Cultura e Società

Un futuro nel passato. Radici culturali del lavoro psicologico

11/11/07

L’universalità dei fantasmi originari sarebbe dunque conseguente alla loro trasmissione filogenetica: accade cioè che eventi arcaici reali e traumatici vengano evocati e al contempo nascosti e mascherati da questi stessi fantasmi. Sempre Freud, afferma “Quando ero giovane non ero animato da altro desiderio che non fosse quello della conoscenza filosofica, e ora nel mio passaggio dalla medicina alla filosofia questo desiderio si sta avverando” (203). Nella pratica attuale della psicoanalisi e soprattutto della psicoterapia psicoanalitica, si rischia l’estremo tecnicismo, dimenticando l’essenza “uomo”, l’animo umano e le sue radici culturali, letterarie, filosofiche nonché storiche.

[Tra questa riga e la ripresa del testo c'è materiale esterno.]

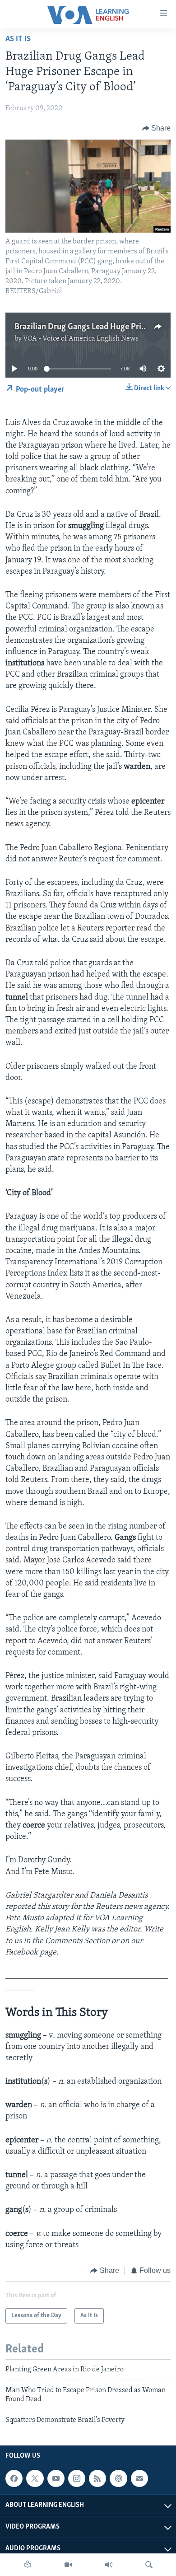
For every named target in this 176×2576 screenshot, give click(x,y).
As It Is (18, 39)
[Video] (68, 2564)
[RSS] (97, 2478)
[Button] (156, 128)
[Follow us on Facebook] (14, 2478)
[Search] (148, 2564)
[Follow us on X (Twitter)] (34, 2478)
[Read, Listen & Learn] (28, 2564)
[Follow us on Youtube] (56, 2478)
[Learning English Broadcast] (108, 2564)
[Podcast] (118, 2478)
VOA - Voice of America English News (81, 338)
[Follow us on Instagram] (76, 2478)
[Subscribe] (139, 2478)
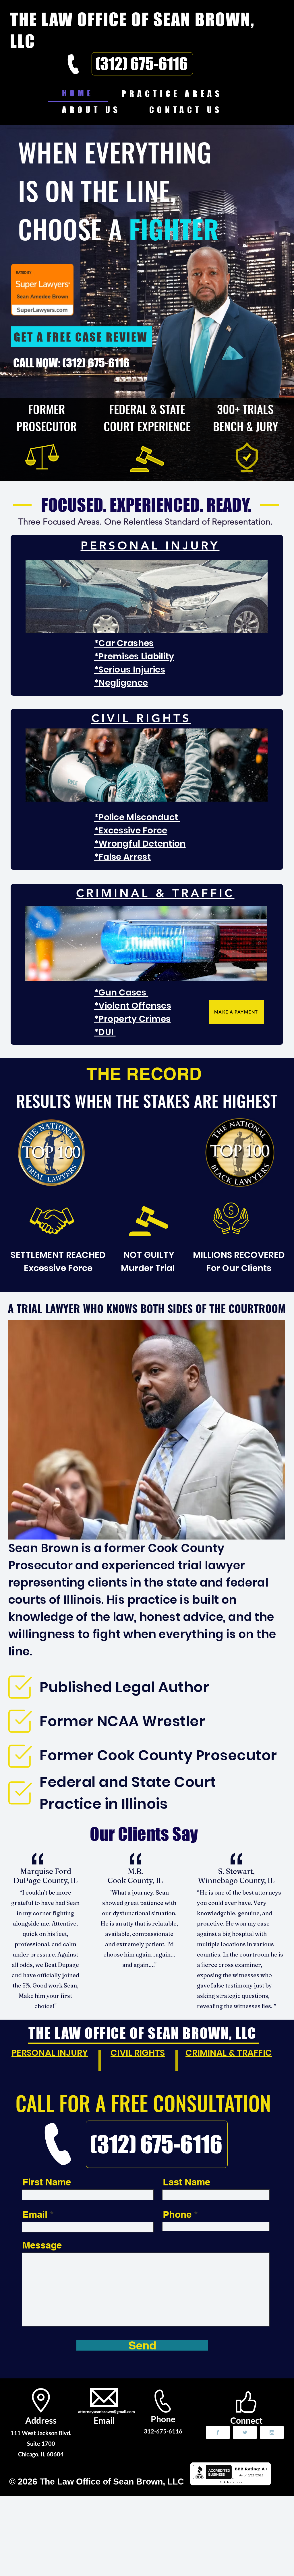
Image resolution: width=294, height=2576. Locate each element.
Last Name (186, 2182)
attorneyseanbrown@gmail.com (106, 2411)
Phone (177, 2214)
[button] (172, 93)
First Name (46, 2182)
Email (34, 2214)
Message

E’ un po’ come mettere in atto, con la psicoterapia psicoanalitica, ciò che avviene con la medicina “organicista”. Si coglie, nella lettura di questo lavoro, l’autentica preoccupazione dell’Autore di avvertire il giovane professionista della psiche di non lasciarsi assillare dall’esigenza di trovare punti di riferimento “concreti”e “pratici” per inseguire l’illusione di potersi prendere cura del paziente in modo “certo ed efficace”. Se non si conoscono e riconoscono gli aspetti predominanti dell’inconscio si potranno magari attuare interventi d’aiuto psicologico per un paziente, offrendogli una “protesi”, ma sicuramente non ci saremo presi cura di lui, se non in modo superficiale e “da laboratorio psicoanalitico”. Secondo Blandino, nella cultura del passato, specie quella filosofica, si trovano intuizioni precorritrici della psicologia moderna, anzi, la filosofia è stata una forma di psicoterapia ante litteram: Freud avrebbe raccolto e sistemato, in modo rivoluzionario, una serie di "pensieri" che erano già nell’aria. L’Autore ricorda inoltre che la psicoterapia/psicoanalisi è un operare essenzialmente etico.

La psicoterapia che non affronti le questioni esistenziali ultime, quelle che riguardano il senso della vita, della morte, del dolore, non è mutativa, ma offre solo illusorie pillole di felicità. Curare, conclude l’Autore, è, in certo modo, fare filosofia.

Occorre dunque ripensare ad una formazione dello psicoterapeuta più ampia, che tenga maggiormente conto della cultura del passato. Il libro è destinato ad un pubblico di lettori diversificato, con interessi inerenti all’area psico-educativa. Forse per questo motivo, se si può muovere una critica all’Autore, si ha la sensazione di una certa “forzatura” nel modo di comunicare i concetti del pensiero psicoanalitico adattandoli all’ambito pedagogico.